*Input for this task:*
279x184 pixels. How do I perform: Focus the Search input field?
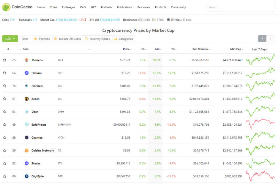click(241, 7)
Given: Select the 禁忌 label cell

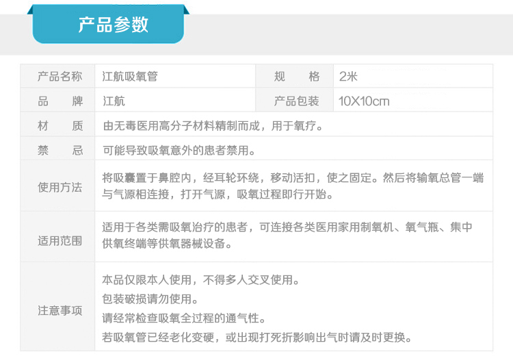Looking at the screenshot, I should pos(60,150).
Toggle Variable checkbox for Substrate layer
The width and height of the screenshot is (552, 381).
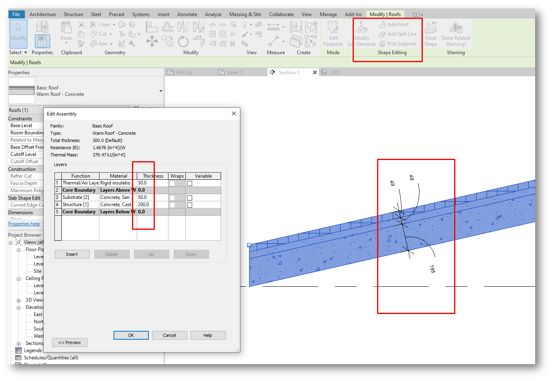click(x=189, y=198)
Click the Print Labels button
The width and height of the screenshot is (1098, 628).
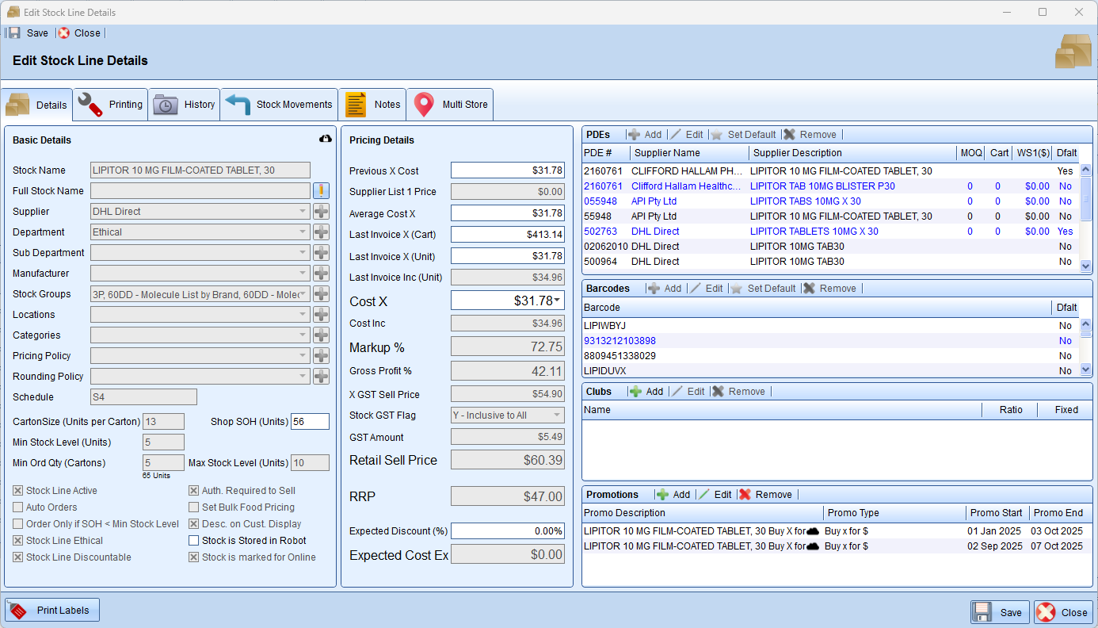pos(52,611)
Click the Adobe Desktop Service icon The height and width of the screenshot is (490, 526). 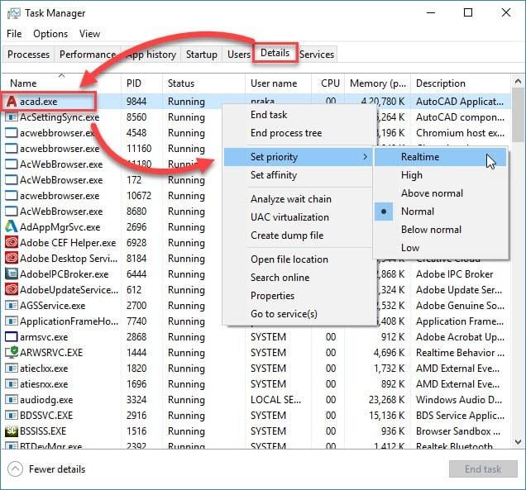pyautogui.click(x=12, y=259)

*Your task:* When you reach the line containing "Given: Select the 禁忌 label cell" in the entries above, begin restating word for word, and stop once the line containing "Click the Print Labels button" has been given. Omit the pictures.

*Solution for this exercise:*
Given: Select the 禁忌 label cell

Looking at the screenshot, I should pos(60,150).
Toggle Variable checkbox for Substrate layer
The width and height of the screenshot is (552, 381).
click(x=189, y=198)
Click the Print Labels button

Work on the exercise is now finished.